### TEXTAUSZUG
>>>
WATAIN‘s Dritte ist ein Machtwerk. Alle Trademarks der Schweden sind nach wie vor vorhanden und doch setzt „Sworn to the Dark“ nochmal einen drauf. Die Musik ist stets anspruchsvoll und vereint, mit viel Liebe fürs Detail, Erhabenheit und mitreißende Melodien ebenso wie pure Raserei und satanistischen Wahnsinn. „Legions of the Black Light“ gibt gleich zu Beginn die Marschrichtung des Albums vor. Melodischer Black Metal zwischen Hochgeschwindigkeits-Raserei und Midtempo-Walzen. Erik ist nach wie vor ein Ausnahmesänger in seinem Genre. Jedes Wort ist verständlich und seine Stimme thront wie ein bedrohlicher Schatten über der Musik, wobei er jederzeit als angriffslustige Bestie zuschlagen kann. „Satan’s Hunger“ wird mit fetzigen Thrash Metal Anleihen versehen und die Gitarren bleiben hartnäckig im Ohr kleben. Das atmosphärische Zwischenspiel „Withershins“ gönnt dem Hörer eine kurze Pause von dem Höllenfeuer, ehe „Storm of the Antichrist“ losbricht. Der Song ist eine geniale Hymne mit Potential zum mitgrölen und pendelt zwischen Raserei und Melodie. Auch „The Light that Burns the Sun“ bleibt hartnäckig im Ohr und baut sich bedrohlich auf ehe der Titeltrack melodisch und schnell losbricht. Eriks Gesang ist vor allem im Refrain beschwörend und dunkel. Die feinen Melodien verleihen dem Song zusammen mit den Midtempo-Grooves eine bedrohliche Aura die immer weiter verstärkt wird. Das melodische Intro von „Underneath the Cenotaph“ gleicht der Ruhe vor dem Sturm, denn der Song rast mit aggressivem Gepolter über den Hörer hinweg, hat einige coole Thrash Metal Anleihen und eine Fülle an Melodien. „The Serpent‘s Chalice“ walzt im Midtempo daher und hat eine betörende Grundmelodie, die in Kombination mit Eriks Botschaften eine regelrechte Trance hervorruft. Nachdem der Song mit einer wunderschönen Gitarrenmelodie ausklingt bricht „Darkness and Death“ eruptiv los. Heftige Blastbeats paaren sich mit kalten Melodien. Eriks Stimme kommt eher akzentuiert zum Einsatz und wirkt dadurch noch bedrohlicher. Das ruhige Instrumental „Dead but Dreaming“ leitet schließlich das Finale ein. „Stellarvore“ ist ein kleines Meisterwerk und bleibt über seine acht Minuten Länge durchweg spannend. Ein erhabenes Intro geht in rollende Doublebass über, die immer wieder von langsameren Parts aufgebrochen wird. Erik beschwört die Hölle herauf und die Gitarren klingen melodisch und doch kalt und scharf wie Rasiermesser.
<<<
[Einträge aus einer Datenquelle]
>>>
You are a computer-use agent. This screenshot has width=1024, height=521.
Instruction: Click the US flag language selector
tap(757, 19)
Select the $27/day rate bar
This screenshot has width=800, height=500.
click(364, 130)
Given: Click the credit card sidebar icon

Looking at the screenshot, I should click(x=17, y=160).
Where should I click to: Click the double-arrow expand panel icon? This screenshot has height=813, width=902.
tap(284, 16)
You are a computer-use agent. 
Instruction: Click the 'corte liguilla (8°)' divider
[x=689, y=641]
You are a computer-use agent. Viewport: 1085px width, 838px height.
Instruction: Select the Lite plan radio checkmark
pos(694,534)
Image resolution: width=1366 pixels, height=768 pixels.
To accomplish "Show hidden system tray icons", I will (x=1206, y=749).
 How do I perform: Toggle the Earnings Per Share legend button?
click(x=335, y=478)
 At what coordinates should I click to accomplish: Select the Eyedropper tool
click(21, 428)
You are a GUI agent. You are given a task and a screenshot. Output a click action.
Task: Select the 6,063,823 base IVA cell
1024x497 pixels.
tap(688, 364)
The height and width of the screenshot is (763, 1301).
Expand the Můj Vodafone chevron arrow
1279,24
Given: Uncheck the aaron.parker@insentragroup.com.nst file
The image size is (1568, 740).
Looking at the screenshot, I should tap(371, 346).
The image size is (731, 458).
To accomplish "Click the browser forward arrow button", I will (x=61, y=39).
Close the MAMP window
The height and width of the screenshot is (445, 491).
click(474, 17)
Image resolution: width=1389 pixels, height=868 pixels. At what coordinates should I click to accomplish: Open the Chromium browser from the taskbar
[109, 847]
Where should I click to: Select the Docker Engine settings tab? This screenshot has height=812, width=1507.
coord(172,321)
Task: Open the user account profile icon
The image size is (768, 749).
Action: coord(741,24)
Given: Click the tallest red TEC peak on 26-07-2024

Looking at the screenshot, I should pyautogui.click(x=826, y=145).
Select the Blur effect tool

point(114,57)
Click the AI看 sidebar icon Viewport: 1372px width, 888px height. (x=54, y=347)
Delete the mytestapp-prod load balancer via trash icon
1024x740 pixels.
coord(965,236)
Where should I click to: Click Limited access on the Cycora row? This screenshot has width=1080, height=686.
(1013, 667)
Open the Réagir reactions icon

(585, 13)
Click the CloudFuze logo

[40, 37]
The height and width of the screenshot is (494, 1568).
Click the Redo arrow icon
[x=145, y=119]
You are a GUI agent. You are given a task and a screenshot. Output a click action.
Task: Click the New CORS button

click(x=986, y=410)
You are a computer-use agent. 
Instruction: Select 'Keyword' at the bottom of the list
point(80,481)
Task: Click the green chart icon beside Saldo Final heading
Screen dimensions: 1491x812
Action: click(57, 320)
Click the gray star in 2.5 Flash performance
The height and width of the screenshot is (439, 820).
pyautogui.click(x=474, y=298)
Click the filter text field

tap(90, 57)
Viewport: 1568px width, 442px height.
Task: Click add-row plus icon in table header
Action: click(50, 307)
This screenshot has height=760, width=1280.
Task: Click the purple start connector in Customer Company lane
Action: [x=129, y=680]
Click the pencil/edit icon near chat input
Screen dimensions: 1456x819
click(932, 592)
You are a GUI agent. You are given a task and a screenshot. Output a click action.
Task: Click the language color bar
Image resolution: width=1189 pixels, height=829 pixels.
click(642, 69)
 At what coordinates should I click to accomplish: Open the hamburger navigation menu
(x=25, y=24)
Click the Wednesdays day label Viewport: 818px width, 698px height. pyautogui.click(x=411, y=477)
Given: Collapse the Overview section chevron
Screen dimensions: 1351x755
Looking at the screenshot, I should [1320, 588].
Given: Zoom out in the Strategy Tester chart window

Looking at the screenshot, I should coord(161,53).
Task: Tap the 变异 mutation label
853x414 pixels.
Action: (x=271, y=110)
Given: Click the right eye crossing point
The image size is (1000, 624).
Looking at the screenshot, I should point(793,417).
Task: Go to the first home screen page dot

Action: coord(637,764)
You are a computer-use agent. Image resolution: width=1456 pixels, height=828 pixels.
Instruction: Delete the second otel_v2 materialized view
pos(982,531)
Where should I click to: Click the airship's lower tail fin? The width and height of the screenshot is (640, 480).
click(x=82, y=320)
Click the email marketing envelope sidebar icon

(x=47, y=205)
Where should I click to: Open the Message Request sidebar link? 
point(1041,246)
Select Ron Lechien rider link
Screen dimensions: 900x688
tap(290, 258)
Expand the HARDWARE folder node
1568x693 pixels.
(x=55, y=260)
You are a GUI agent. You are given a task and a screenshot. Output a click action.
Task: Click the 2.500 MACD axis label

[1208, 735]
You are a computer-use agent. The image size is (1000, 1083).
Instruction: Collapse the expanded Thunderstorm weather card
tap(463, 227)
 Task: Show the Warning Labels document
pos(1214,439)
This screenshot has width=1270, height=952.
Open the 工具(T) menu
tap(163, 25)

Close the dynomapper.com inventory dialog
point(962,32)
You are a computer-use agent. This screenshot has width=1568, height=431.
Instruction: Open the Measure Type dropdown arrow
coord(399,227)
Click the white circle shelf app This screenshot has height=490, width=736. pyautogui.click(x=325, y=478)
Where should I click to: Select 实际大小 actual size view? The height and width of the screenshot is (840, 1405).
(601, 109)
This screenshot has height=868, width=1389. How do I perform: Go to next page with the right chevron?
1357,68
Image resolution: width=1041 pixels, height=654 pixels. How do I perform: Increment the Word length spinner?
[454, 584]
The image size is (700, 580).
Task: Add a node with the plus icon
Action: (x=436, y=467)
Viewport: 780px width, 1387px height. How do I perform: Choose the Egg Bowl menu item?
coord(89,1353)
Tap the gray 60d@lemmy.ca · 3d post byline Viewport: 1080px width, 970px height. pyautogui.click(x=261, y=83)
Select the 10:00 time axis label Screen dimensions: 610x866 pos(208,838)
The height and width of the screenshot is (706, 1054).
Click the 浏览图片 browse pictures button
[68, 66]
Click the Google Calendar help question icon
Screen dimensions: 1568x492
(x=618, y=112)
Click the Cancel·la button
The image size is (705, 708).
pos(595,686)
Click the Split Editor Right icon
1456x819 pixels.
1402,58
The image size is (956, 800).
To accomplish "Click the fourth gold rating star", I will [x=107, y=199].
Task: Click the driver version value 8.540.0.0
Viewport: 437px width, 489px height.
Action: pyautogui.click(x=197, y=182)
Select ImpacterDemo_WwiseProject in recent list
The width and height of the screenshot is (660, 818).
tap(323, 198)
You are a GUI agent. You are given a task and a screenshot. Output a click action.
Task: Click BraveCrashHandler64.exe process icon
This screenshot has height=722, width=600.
<<<
### AUFGABE
Wie lang ist der Song „Stellarvore“ laut der Rezension zu „Sworn to the Dark“?

### SCHRIFTLICHE ANTWORT
Acht Minuten.